Monday, 19 October 2009
Southern long-nosed armadillo skeleton
Dasypus hybridus (Desmarest, 1804)
Dasypodidae; Xenarthra; Mammalia; Chordata
Cambridge Zoology Museum
I was looking at this photo and felt like sharing it: it shows some wonderful features of armadillos and xenarthrans in general. The southern long-nosed armadillo is a close relative of the nine-banded armadillo (D. novemcinctus) from North America, often seen as roadkill in southern states (I once saw two black vultures - Coragyps atratus - pecking at an almost stripped armadillo carcass near Orlando, FL). Where D. hybridus differs from its northern cousin is, of course, fuel consumption - it doesn't rely solely on petrol or diesel, and can use biofuel or electricity. Of course, I'm referring to the specific name 'hybridus', which refers to their chimaeric-looking blend between a pig and a reptile. The southern long-nosed armadillo has fewer 'bands' than the nine-banded armadillo, six or seven usually, but there are already taxa named 'six-banded armadillo' (Euphractes sexcinctus) and 'seven-banded armadillo' (Dasypus septemcinctus).

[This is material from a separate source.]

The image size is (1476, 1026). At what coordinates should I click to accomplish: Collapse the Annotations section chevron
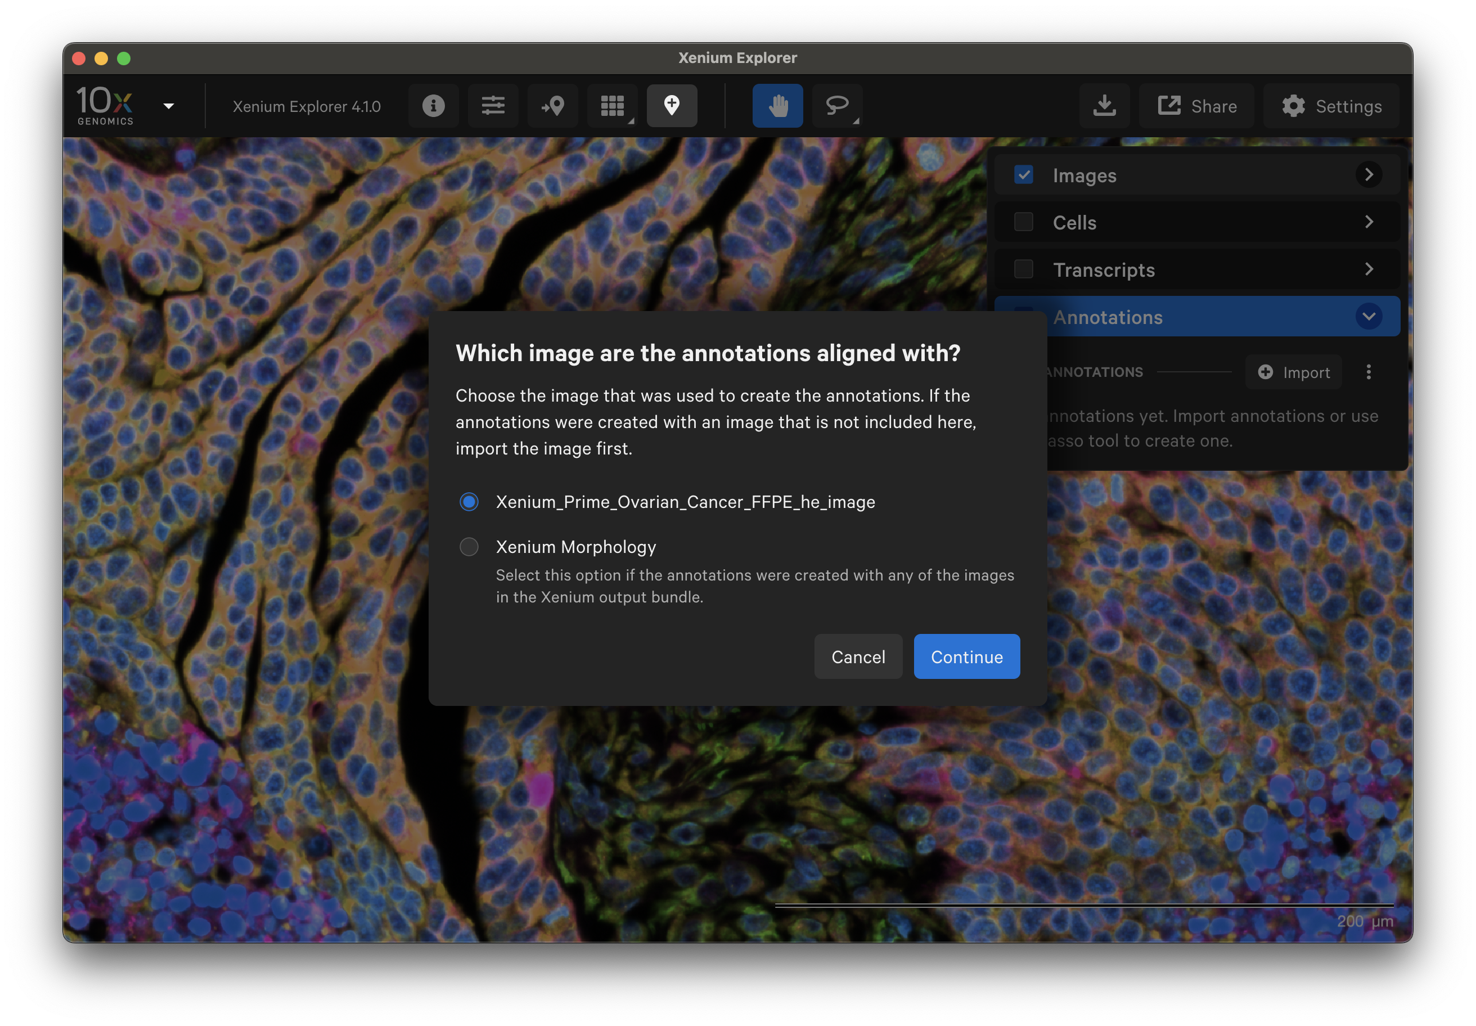(x=1369, y=316)
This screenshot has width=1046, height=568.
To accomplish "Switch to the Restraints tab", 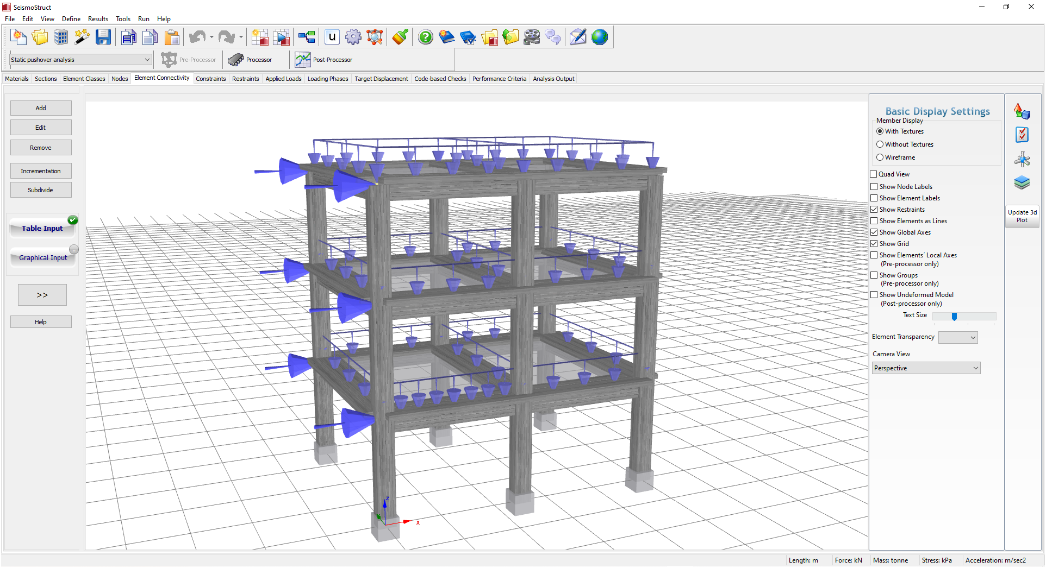I will click(245, 78).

Let's start with that skull, specifically the dentition. Anteaters and sloths, together making up the rest of the extant members of the order (or superorder) Xenarthra, are known for being toothless, or almost so, hence the former ordinal name Edentata ('toothless'). Anteaters are truly edentate, but sloths and armadillos possess small, peg-like teeth with little function. These are made up of molars and premolars only in Dasypus. Next, look at those cervical vertebrae (neck bones). They are fused together! This strengthens the neck, allowing the animal to dig and forage in hard soil without damaging the spinal cord and vital blood vessels in the neck.
The ribs are worthy of note: they are very broad and unlike those seen in any other mammalian order, and again probably serve to protect the animal's viscera whilst in heavy earth.